What Does Text Mining Do?
Daisho's text mining workflow builds a machine-learning model that automatically extracts topics or themes from your data. You can then use this model to tag each row of data to a collection of topics/themes. Once you do that, you can do all kinds of analysis on that. For example, you can see a time-based trend on topics, i.e., how have topics been growing/decreasing over time. Or you can compute mean of time-spent (assuming this is a column) for each extracted topic
What exactly do Topics/Themes mean?
Topics/themes in Daisho are collection of words that typically occur together statistically. Lets consider the example of newspaper articles. Articles related to politics tend to have a lot of words like elections, party, representative, bill, etc., while articles related to sports might have words like won, thrashed, out, scored, etc. The machine learning model tries to learn these distributions of words, and presents similarly occuring words to you as a single topic.
The above analysis was done on a set of 50,000 Amazon reviews. You can see what the machine picked up as the top words for each topic. For example, Topic 1 seems to be around flavor, and dog-food, while Topic 3 seems to be around Coffee, and a bunch of related things.
What Data do I need to have? And other Questions
All you need is data with your text column identified. You can even select upto 5 text columns, and the machine automatically joins them, and extracts topics from the resulting column.

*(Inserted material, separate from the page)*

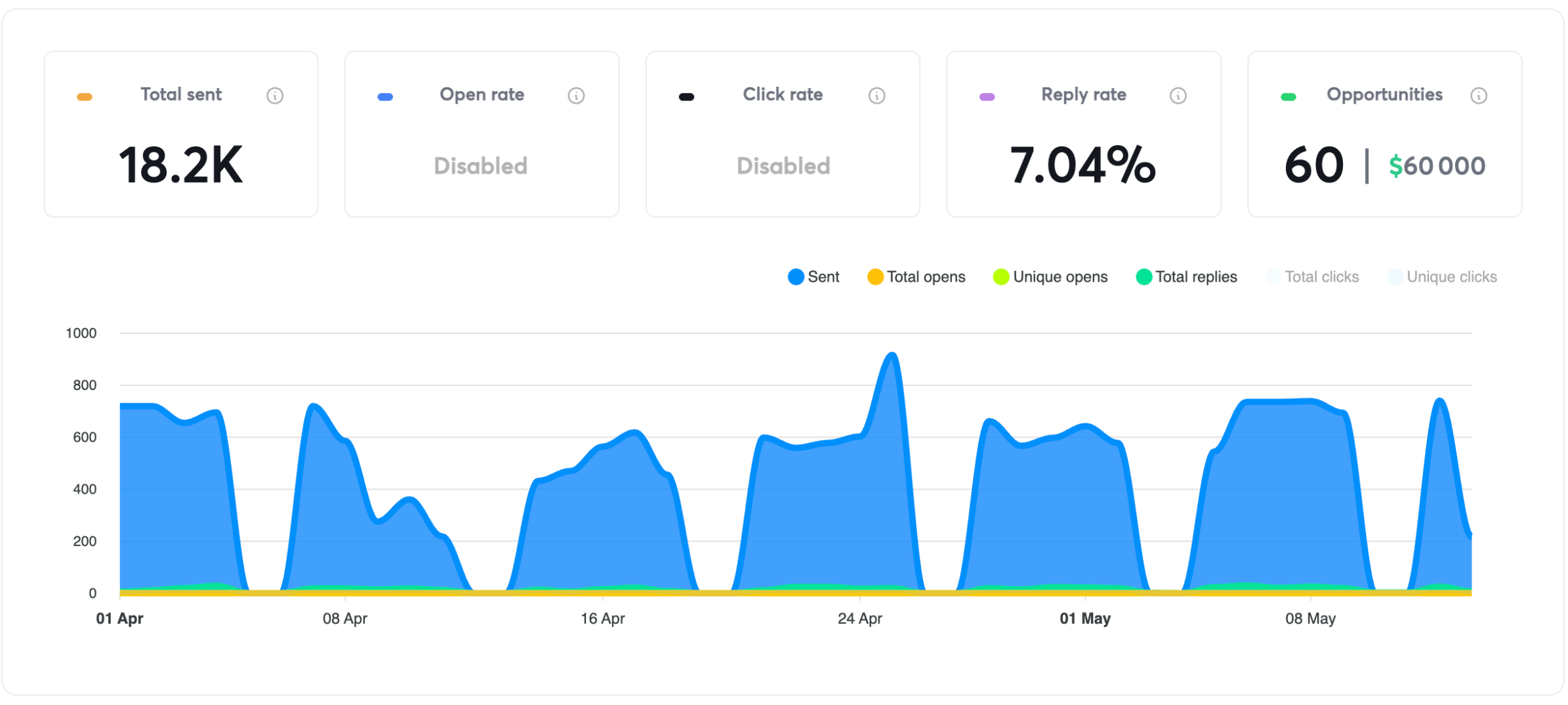The image size is (1568, 705).
Task: Toggle the Sent series in the legend
Action: coord(813,276)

Is there any pre-processing I need to do?
Daisho does standard pre-processing - stemming and lemmatization. For example, [take, took, takes] all get converted to take automatically. You don't need to bother about this. However, Daisho doesn't handle typos and spell-checks.

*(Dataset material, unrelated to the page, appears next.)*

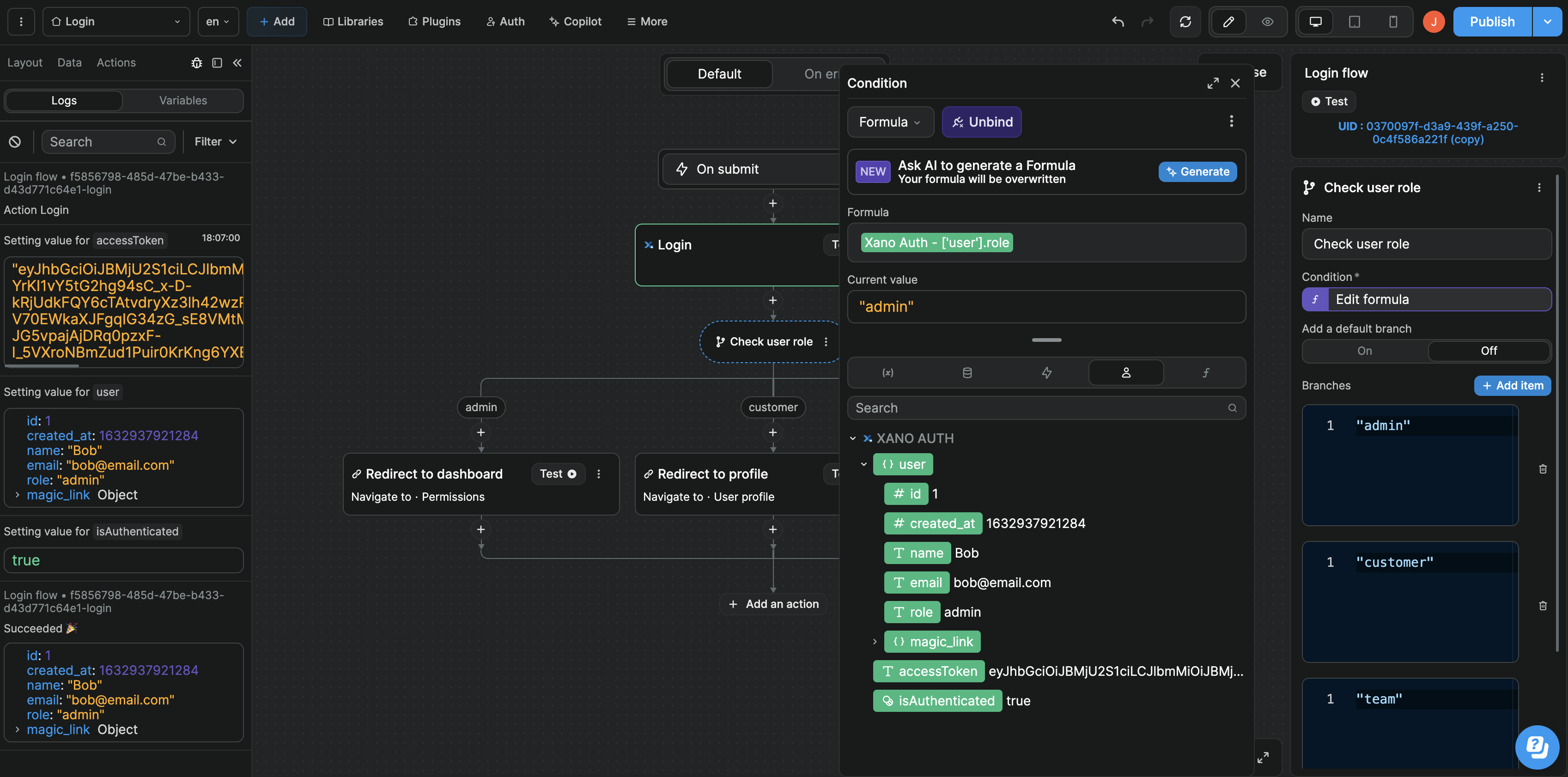Switch to preview mode using the eye icon

(1267, 21)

Can a document have multiple topics?
Absolutely. Behind the hood, Daisho computes the probability of each row (document) belonging to each topic. As a result, we commonly see documents getting categorised into more than one topic - and you get to see the weightage for each topic too.

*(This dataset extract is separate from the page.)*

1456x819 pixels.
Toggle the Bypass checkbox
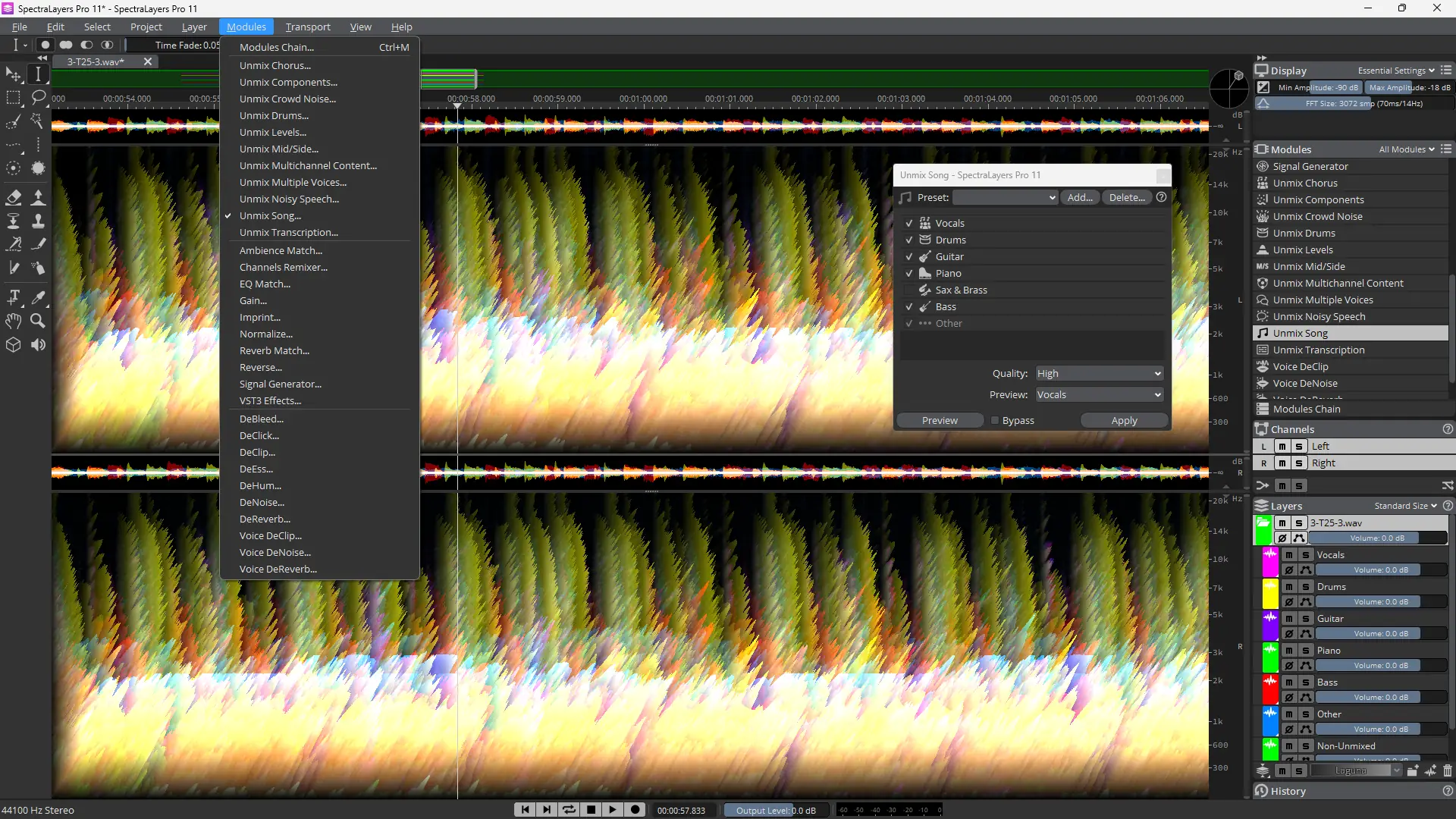[995, 420]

I see primary topic and secondary topic in the example above. What are they?
Primary topic is the topic that the model believes is the strongest indicator for the row/document. Secondary topic is the next strongest. You are also likely to see several rows/documents where there's no secondary topic.
How about no topic?
Daisho handles that too. The model assigns zero/minimal weightage to topics which it thinks are highly unlikely. So, you will see rows where ALL topic weights are zero!
What's available now?
We got a bunch of insights ready currently - topic profiles, topic-level stats, and time-based trends. With topic-level stats, you can start answering questions like "what's the mean score (score is a column in data) for each topic?"
With time-based trends, you can answer questions like "how has topic distribution changed over time?":
Or even: "how has values of column X for topics changed over time?":
You can also export Topic IDs and scores for uploaded data. And predictions and auto-learn are enabled too!!!